Problem details => Extract every one of the following records word for word, keeping each line unchanged and in its original order.

···

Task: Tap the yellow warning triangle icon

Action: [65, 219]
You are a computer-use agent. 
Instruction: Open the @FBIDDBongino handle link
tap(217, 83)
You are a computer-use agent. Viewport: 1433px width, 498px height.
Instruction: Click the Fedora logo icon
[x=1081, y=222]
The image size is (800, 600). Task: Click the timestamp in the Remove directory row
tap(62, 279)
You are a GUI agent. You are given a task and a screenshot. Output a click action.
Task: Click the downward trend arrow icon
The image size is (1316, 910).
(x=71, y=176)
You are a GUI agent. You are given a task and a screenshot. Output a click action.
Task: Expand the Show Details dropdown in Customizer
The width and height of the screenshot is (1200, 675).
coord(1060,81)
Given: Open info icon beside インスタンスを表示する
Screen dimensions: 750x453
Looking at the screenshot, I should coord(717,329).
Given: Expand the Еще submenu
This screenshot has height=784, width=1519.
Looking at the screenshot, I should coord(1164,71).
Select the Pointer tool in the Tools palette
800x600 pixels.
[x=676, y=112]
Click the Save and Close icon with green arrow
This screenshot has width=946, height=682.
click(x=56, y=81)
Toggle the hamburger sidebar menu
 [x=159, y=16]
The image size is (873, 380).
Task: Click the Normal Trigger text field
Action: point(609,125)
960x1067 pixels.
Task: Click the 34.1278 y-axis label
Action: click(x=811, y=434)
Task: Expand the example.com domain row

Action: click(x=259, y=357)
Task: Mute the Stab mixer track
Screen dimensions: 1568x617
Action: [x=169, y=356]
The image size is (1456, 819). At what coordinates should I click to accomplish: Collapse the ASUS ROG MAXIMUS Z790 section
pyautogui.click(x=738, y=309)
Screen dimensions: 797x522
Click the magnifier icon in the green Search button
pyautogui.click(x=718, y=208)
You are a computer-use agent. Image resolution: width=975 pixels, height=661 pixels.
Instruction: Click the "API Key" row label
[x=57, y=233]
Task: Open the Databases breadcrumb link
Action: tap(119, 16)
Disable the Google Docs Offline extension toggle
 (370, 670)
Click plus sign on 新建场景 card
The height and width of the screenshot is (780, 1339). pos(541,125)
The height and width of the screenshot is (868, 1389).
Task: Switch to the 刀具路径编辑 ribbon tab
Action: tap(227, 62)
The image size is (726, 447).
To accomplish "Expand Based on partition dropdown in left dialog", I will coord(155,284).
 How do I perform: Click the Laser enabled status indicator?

···

Solution to this problem =>
Task: Tap the yellow warning triangle icon

Action: [65, 219]
You are a computer-use agent. 
Instruction: Open the @FBIDDBongino handle link
tap(217, 83)
You are a computer-use agent. Viewport: 1433px width, 498px height.
Instruction: Click the Fedora logo icon
[x=1081, y=222]
The image size is (800, 600). Task: Click the timestamp in the Remove directory row
tap(62, 279)
You are a GUI agent. You are given a task and a screenshot. Output a click action.
Task: Click the downward trend arrow icon
The image size is (1316, 910).
(x=71, y=176)
You are a GUI agent. You are given a task and a screenshot. Output a click action.
Task: Expand the Show Details dropdown in Customizer
The width and height of the screenshot is (1200, 675).
coord(1060,81)
Given: Open info icon beside インスタンスを表示する
Screen dimensions: 750x453
Looking at the screenshot, I should coord(717,329).
Given: Expand the Еще submenu
This screenshot has height=784, width=1519.
Looking at the screenshot, I should coord(1164,71).
Select the Pointer tool in the Tools palette
800x600 pixels.
[x=676, y=112]
Click the Save and Close icon with green arrow
This screenshot has width=946, height=682.
click(x=56, y=81)
Toggle the hamburger sidebar menu
 [x=159, y=16]
The image size is (873, 380).
Task: Click the Normal Trigger text field
Action: point(609,125)
960x1067 pixels.
Task: Click the 34.1278 y-axis label
Action: click(x=811, y=434)
Task: Expand the example.com domain row

Action: click(x=259, y=357)
Task: Mute the Stab mixer track
Screen dimensions: 1568x617
Action: [x=169, y=356]
The image size is (1456, 819). At what coordinates should I click to accomplish: Collapse the ASUS ROG MAXIMUS Z790 section
pyautogui.click(x=738, y=309)
Screen dimensions: 797x522
Click the magnifier icon in the green Search button
pyautogui.click(x=718, y=208)
You are a computer-use agent. Image resolution: width=975 pixels, height=661 pixels.
Instruction: Click the "API Key" row label
[x=57, y=233]
Task: Open the Databases breadcrumb link
Action: tap(119, 16)
Disable the Google Docs Offline extension toggle
 (370, 670)
Click plus sign on 新建场景 card
The height and width of the screenshot is (780, 1339). pos(541,125)
The height and width of the screenshot is (868, 1389).
Task: Switch to the 刀具路径编辑 ribbon tab
Action: tap(227, 62)
The image size is (726, 447).
To accomplish "Expand Based on partition dropdown in left dialog", I will coord(155,284).
 How do I perform: Click the Laser enabled status indicator?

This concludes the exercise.